Grid Aero’s Lifter Lite autonomous cargo aircraft inside a hangar. Photo: Grid Aero
Grid Aero on Jan. 26 said it has raised $20 million in a funding round to move the Lifter Lite long-range, autonomous unmanned aircraft system (UAS) into flight testing and use in military exercises and customer use cases this year.
Bison Ventures and Geodesic Capital led the Series A round, which follows Grid Aero’s exit from stealth last August with a $6 million seed round.
The initial Lifter Lite prototype has been assembled and is “progressing through a series of increasingly more complex ground and taxi tests to put all systems through their paces in preparation for flight,” Arthur Dubois, co-founder and CEO of Grid Aero, told sister publication Defense Daily in an email reply to questions. “These range from engine power tuning to communication systems and software redundancies.”

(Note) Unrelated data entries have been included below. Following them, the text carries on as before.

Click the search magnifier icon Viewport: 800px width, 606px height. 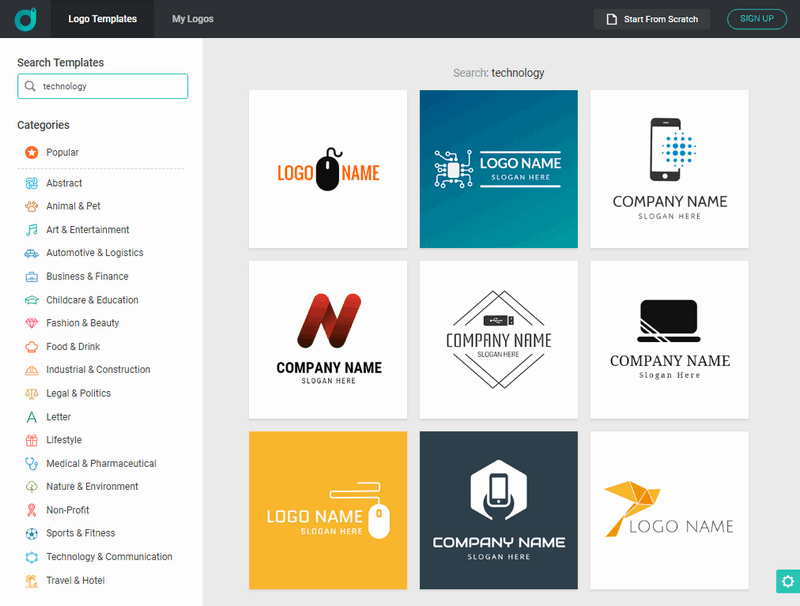point(30,87)
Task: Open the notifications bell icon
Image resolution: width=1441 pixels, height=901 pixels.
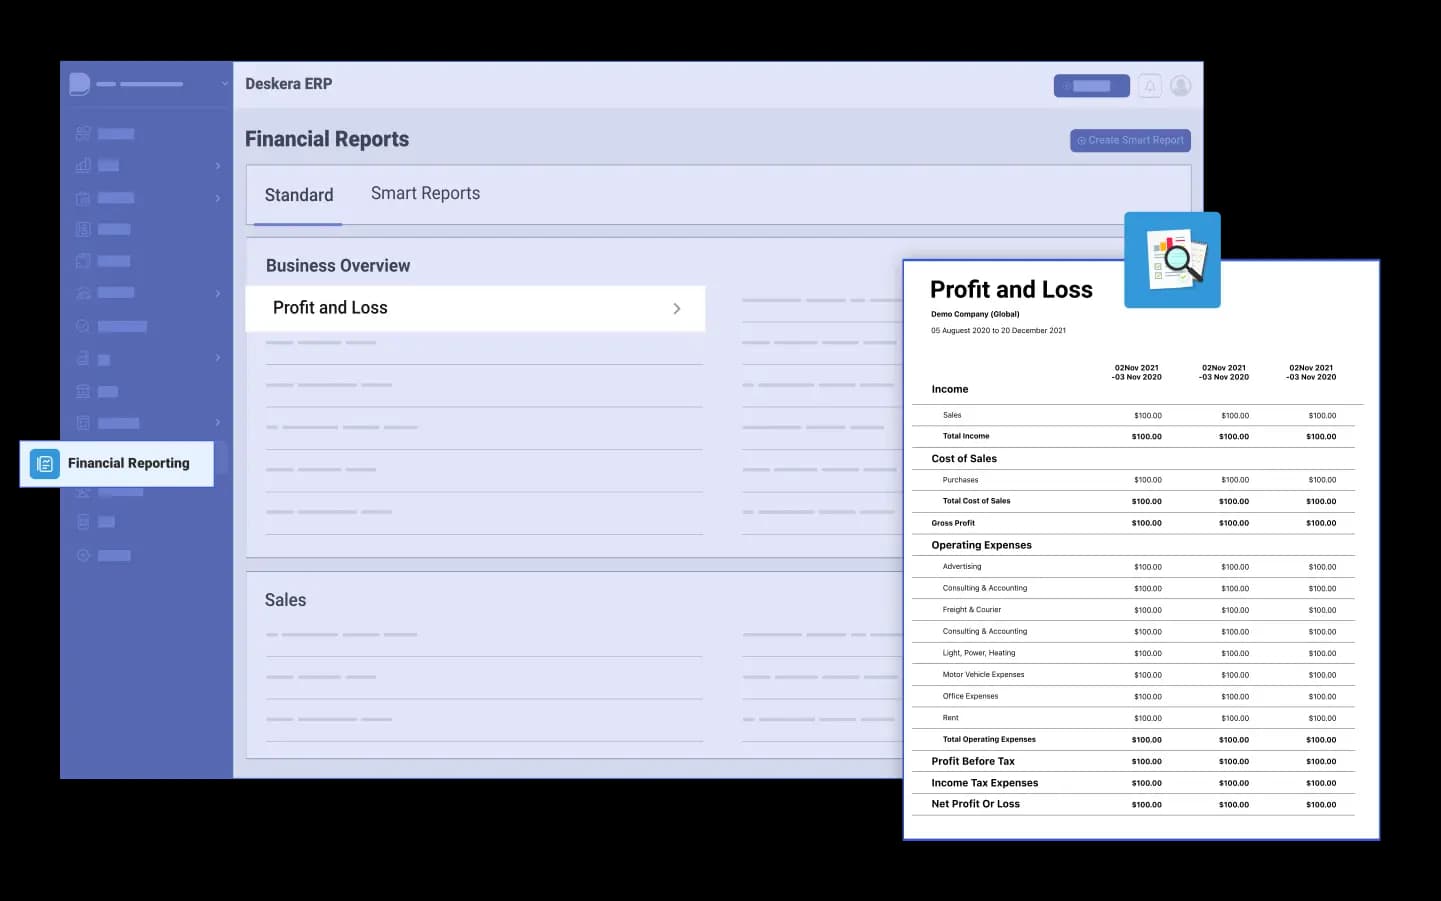Action: click(1150, 86)
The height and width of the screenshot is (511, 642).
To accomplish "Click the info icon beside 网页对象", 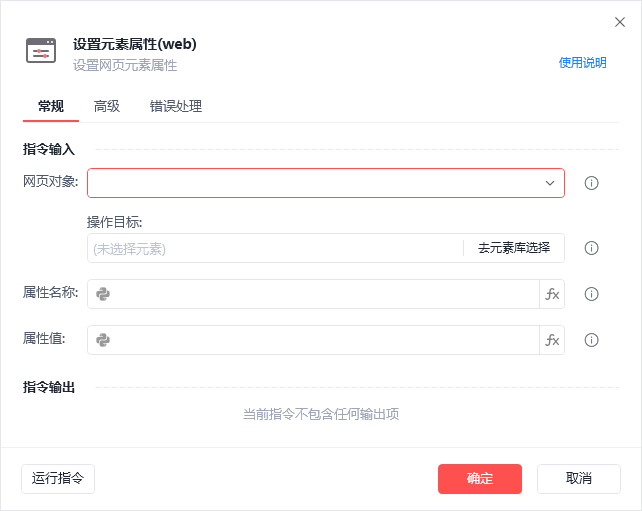I will click(x=591, y=183).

Grid Aero has two goals in the current testing phase, the first is to begin flying and the second is to take lessons learned from the current aircraft to “inform the next iteration of the design” which is under way, Dubois said.
Lifter Lite is designed as a low-cost airlifter that can autonomously ferry between 2,000 and 10,000 pounds of cargo over thousands of miles between islands and countries in the Pacific region. Grid Aero says the rugged aircraft will be able to operate from austere and degraded locations with limited infrastructure and in contested airspace.
“We’re focused on solving major problems for the warfighter, starting with contested logistics,” Dubois said in a statement. “Those same challenges of range, resilience, and operating in constrained environments also define many commercial, humanitarian and remote locations.”
Dubois declined to comment on specific exercises the company is hoping to participate in but said there are about a dozen, and could include “physical participation in exercises and anything in between.”
The company is also pursuing non-defense opportunities.
Last fall, Grid Aero said it received a letter of intent from Everts Air to use Lifter Lite to fly cargo and fuel to remote regions in Alaska. In late 2025, the company said it is partnering with aerial sensor services company A2G International on autonomous logistics for remote areas.
The new investment in San Leandro, Calif.-based Grid Aero included new investors Stony Lonesome Group and Alumni Ventures, and returning investors Ubiquity Ventures, Calibrate Ventures and Commonwealth Ventures.